• WORK REQUIRED: The job is to output each record again, character for character.

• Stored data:
-- Opening Marker --

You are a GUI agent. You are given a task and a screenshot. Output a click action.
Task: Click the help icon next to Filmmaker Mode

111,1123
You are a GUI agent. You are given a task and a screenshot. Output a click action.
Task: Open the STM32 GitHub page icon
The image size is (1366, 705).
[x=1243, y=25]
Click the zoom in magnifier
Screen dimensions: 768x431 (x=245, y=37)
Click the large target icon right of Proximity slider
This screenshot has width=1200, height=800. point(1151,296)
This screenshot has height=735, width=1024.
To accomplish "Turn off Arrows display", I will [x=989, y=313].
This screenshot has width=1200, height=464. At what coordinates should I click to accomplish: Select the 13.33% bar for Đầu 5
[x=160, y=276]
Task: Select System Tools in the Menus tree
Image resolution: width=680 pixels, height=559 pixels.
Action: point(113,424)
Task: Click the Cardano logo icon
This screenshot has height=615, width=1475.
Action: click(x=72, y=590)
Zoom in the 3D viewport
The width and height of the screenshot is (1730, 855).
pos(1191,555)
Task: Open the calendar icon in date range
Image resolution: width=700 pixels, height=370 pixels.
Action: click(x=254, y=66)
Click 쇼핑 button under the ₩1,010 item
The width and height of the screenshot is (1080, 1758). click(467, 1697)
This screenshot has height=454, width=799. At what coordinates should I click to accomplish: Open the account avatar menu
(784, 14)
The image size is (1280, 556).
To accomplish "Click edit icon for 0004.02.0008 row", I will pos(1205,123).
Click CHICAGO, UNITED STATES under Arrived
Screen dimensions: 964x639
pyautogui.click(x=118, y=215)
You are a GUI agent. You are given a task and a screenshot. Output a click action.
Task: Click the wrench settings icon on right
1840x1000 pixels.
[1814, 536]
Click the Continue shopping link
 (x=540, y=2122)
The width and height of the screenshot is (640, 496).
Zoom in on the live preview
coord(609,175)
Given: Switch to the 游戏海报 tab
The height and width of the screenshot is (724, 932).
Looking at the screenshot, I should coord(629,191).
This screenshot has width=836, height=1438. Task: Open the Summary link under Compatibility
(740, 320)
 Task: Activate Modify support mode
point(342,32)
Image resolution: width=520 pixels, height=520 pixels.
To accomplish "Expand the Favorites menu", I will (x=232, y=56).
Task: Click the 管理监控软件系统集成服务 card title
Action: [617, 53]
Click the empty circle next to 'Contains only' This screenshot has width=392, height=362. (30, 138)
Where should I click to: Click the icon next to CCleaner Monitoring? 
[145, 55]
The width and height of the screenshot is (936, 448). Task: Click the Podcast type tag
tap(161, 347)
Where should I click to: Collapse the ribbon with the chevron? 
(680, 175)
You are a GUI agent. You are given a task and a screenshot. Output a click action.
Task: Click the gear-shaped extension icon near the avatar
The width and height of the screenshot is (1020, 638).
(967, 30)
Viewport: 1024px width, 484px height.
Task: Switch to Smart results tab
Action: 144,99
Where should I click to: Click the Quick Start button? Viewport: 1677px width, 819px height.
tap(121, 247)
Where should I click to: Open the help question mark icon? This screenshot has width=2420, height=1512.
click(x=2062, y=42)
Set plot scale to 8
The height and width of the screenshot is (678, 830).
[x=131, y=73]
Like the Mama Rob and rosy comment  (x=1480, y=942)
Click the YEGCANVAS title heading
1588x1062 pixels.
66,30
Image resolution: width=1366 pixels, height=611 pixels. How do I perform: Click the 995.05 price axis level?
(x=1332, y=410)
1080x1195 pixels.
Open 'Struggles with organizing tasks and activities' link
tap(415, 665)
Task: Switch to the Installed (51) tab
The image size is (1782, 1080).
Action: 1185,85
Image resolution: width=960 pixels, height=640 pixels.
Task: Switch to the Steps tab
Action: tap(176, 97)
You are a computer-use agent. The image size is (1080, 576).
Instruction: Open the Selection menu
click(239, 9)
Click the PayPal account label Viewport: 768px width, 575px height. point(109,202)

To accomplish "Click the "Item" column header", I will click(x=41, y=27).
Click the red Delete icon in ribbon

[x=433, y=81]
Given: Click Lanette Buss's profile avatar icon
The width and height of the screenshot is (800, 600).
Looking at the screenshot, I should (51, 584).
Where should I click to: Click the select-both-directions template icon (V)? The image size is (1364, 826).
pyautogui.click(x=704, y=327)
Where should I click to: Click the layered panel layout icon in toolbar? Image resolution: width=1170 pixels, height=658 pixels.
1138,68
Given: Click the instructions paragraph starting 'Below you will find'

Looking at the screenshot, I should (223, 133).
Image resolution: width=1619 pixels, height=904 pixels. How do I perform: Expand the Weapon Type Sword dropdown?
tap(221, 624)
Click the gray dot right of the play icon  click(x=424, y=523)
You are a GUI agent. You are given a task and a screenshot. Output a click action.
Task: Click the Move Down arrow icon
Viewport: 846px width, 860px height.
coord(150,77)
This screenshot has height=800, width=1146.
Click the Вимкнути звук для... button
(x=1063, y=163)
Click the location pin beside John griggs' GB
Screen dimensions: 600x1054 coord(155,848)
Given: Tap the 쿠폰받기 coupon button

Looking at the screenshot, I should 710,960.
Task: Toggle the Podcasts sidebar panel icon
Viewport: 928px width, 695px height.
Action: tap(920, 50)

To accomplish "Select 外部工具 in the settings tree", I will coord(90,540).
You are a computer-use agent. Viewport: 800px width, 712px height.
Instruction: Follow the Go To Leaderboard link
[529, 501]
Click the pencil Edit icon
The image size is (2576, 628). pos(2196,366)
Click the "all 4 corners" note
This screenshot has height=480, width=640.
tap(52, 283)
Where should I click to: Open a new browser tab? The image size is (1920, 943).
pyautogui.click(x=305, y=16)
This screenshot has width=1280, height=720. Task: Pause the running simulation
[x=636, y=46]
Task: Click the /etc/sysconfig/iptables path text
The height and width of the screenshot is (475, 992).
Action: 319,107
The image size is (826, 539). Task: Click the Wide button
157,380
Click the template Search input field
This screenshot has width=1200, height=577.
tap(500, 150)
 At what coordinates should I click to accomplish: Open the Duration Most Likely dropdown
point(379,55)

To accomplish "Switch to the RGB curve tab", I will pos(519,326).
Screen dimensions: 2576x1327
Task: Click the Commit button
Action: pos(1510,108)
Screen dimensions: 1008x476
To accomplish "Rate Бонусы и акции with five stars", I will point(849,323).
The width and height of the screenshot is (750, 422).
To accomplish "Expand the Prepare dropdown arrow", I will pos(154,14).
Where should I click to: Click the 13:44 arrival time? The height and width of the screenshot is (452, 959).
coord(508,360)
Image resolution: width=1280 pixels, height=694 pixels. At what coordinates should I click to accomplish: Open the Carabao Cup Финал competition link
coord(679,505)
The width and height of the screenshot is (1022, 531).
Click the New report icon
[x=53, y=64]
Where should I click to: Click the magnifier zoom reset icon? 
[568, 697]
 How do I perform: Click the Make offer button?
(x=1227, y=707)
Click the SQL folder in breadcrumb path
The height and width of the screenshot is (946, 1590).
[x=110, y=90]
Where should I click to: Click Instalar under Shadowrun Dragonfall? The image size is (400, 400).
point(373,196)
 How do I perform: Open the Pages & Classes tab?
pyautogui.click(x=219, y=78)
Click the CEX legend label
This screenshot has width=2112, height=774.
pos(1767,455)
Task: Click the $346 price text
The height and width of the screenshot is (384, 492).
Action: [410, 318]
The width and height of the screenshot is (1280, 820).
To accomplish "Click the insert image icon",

-- Closing Marker --

• SOLUTION TO THIS TASK:
You are a GUI agent. You are given a task and a screenshot. Output a click action.
Task: Click the help icon next to Filmmaker Mode

111,1123
You are a GUI agent. You are given a task and a screenshot. Output a click action.
Task: Open the STM32 GitHub page icon
The image size is (1366, 705).
[x=1243, y=25]
Click the zoom in magnifier
Screen dimensions: 768x431 (x=245, y=37)
Click the large target icon right of Proximity slider
This screenshot has width=1200, height=800. point(1151,296)
This screenshot has height=735, width=1024.
To accomplish "Turn off Arrows display", I will [x=989, y=313].
This screenshot has width=1200, height=464. At what coordinates should I click to accomplish: Select the 13.33% bar for Đầu 5
[x=160, y=276]
Task: Select System Tools in the Menus tree
Image resolution: width=680 pixels, height=559 pixels.
Action: point(113,424)
Task: Click the Cardano logo icon
This screenshot has height=615, width=1475.
Action: click(x=72, y=590)
Zoom in the 3D viewport
The width and height of the screenshot is (1730, 855).
pos(1191,555)
Task: Open the calendar icon in date range
Image resolution: width=700 pixels, height=370 pixels.
Action: click(x=254, y=66)
Click 쇼핑 button under the ₩1,010 item
The width and height of the screenshot is (1080, 1758). click(467, 1697)
This screenshot has height=454, width=799. At what coordinates should I click to accomplish: Open the account avatar menu
(784, 14)
The image size is (1280, 556).
To accomplish "Click edit icon for 0004.02.0008 row", I will pos(1205,123).
Click CHICAGO, UNITED STATES under Arrived
Screen dimensions: 964x639
pyautogui.click(x=118, y=215)
You are a GUI agent. You are given a task and a screenshot. Output a click action.
Task: Click the wrench settings icon on right
1840x1000 pixels.
[1814, 536]
Click the Continue shopping link
 (x=540, y=2122)
The width and height of the screenshot is (640, 496).
Zoom in on the live preview
coord(609,175)
Given: Switch to the 游戏海报 tab
The height and width of the screenshot is (724, 932).
Looking at the screenshot, I should coord(629,191).
This screenshot has width=836, height=1438. Task: Open the Summary link under Compatibility
(740, 320)
 Task: Activate Modify support mode
point(342,32)
Image resolution: width=520 pixels, height=520 pixels.
To accomplish "Expand the Favorites menu", I will (x=232, y=56).
Task: Click the 管理监控软件系统集成服务 card title
Action: [617, 53]
Click the empty circle next to 'Contains only' This screenshot has width=392, height=362. (30, 138)
Where should I click to: Click the icon next to CCleaner Monitoring? 
[145, 55]
The width and height of the screenshot is (936, 448). Task: Click the Podcast type tag
tap(161, 347)
Where should I click to: Collapse the ribbon with the chevron? 
(680, 175)
You are a GUI agent. You are given a task and a screenshot. Output a click action.
Task: Click the gear-shaped extension icon near the avatar
The width and height of the screenshot is (1020, 638).
(967, 30)
Viewport: 1024px width, 484px height.
Task: Switch to Smart results tab
Action: 144,99
Where should I click to: Click the Quick Start button? Viewport: 1677px width, 819px height.
tap(121, 247)
Where should I click to: Open the help question mark icon? This screenshot has width=2420, height=1512.
click(x=2062, y=42)
Set plot scale to 8
The height and width of the screenshot is (678, 830).
[x=131, y=73]
Like the Mama Rob and rosy comment  (x=1480, y=942)
Click the YEGCANVAS title heading
1588x1062 pixels.
66,30
Image resolution: width=1366 pixels, height=611 pixels. How do I perform: Click the 995.05 price axis level?
(x=1332, y=410)
1080x1195 pixels.
Open 'Struggles with organizing tasks and activities' link
tap(415, 665)
Task: Switch to the Installed (51) tab
The image size is (1782, 1080).
Action: 1185,85
Image resolution: width=960 pixels, height=640 pixels.
Task: Switch to the Steps tab
Action: tap(176, 97)
You are a computer-use agent. The image size is (1080, 576).
Instruction: Open the Selection menu
click(239, 9)
Click the PayPal account label Viewport: 768px width, 575px height. point(109,202)

To accomplish "Click the "Item" column header", I will click(x=41, y=27).
Click the red Delete icon in ribbon

[x=433, y=81]
Given: Click Lanette Buss's profile avatar icon
The width and height of the screenshot is (800, 600).
Looking at the screenshot, I should (51, 584).
Where should I click to: Click the select-both-directions template icon (V)? The image size is (1364, 826).
pyautogui.click(x=704, y=327)
Where should I click to: Click the layered panel layout icon in toolbar? Image resolution: width=1170 pixels, height=658 pixels.
1138,68
Given: Click the instructions paragraph starting 'Below you will find'

Looking at the screenshot, I should (223, 133).
Image resolution: width=1619 pixels, height=904 pixels. How do I perform: Expand the Weapon Type Sword dropdown?
tap(221, 624)
Click the gray dot right of the play icon  click(x=424, y=523)
You are a GUI agent. You are given a task and a screenshot. Output a click action.
Task: Click the Move Down arrow icon
Viewport: 846px width, 860px height.
coord(150,77)
This screenshot has height=800, width=1146.
Click the Вимкнути звук для... button
(x=1063, y=163)
Click the location pin beside John griggs' GB
Screen dimensions: 600x1054 coord(155,848)
Given: Tap the 쿠폰받기 coupon button

Looking at the screenshot, I should 710,960.
Task: Toggle the Podcasts sidebar panel icon
Viewport: 928px width, 695px height.
Action: tap(920, 50)

To accomplish "Select 外部工具 in the settings tree", I will coord(90,540).
You are a computer-use agent. Viewport: 800px width, 712px height.
Instruction: Follow the Go To Leaderboard link
[529, 501]
Click the pencil Edit icon
The image size is (2576, 628). pos(2196,366)
Click the "all 4 corners" note
This screenshot has height=480, width=640.
tap(52, 283)
Where should I click to: Open a new browser tab? The image size is (1920, 943).
pyautogui.click(x=305, y=16)
This screenshot has width=1280, height=720. Task: Pause the running simulation
[x=636, y=46]
Task: Click the /etc/sysconfig/iptables path text
The height and width of the screenshot is (475, 992).
Action: 319,107
The image size is (826, 539). Task: Click the Wide button
157,380
Click the template Search input field
This screenshot has width=1200, height=577.
tap(500, 150)
 At what coordinates should I click to accomplish: Open the Duration Most Likely dropdown
point(379,55)

To accomplish "Switch to the RGB curve tab", I will pos(519,326).
Screen dimensions: 2576x1327
Task: Click the Commit button
Action: pos(1510,108)
Screen dimensions: 1008x476
To accomplish "Rate Бонусы и акции with five stars", I will point(849,323).
The width and height of the screenshot is (750, 422).
To accomplish "Expand the Prepare dropdown arrow", I will pos(154,14).
Where should I click to: Click the 13:44 arrival time? The height and width of the screenshot is (452, 959).
coord(508,360)
Image resolution: width=1280 pixels, height=694 pixels. At what coordinates should I click to accomplish: Open the Carabao Cup Финал competition link
coord(679,505)
The width and height of the screenshot is (1022, 531).
Click the New report icon
[x=53, y=64]
Where should I click to: Click the magnifier zoom reset icon? 
[568, 697]
 How do I perform: Click the Make offer button?
(x=1227, y=707)
Click the SQL folder in breadcrumb path
The height and width of the screenshot is (946, 1590).
[x=110, y=90]
Where should I click to: Click Instalar under Shadowrun Dragonfall? The image size is (400, 400).
point(373,196)
 How do I perform: Open the Pages & Classes tab?
pyautogui.click(x=219, y=78)
Click the CEX legend label
This screenshot has width=2112, height=774.
pos(1767,455)
Task: Click the $346 price text
The height and width of the screenshot is (384, 492).
Action: [410, 318]
The width and height of the screenshot is (1280, 820).
To accomplish "Click the insert image icon",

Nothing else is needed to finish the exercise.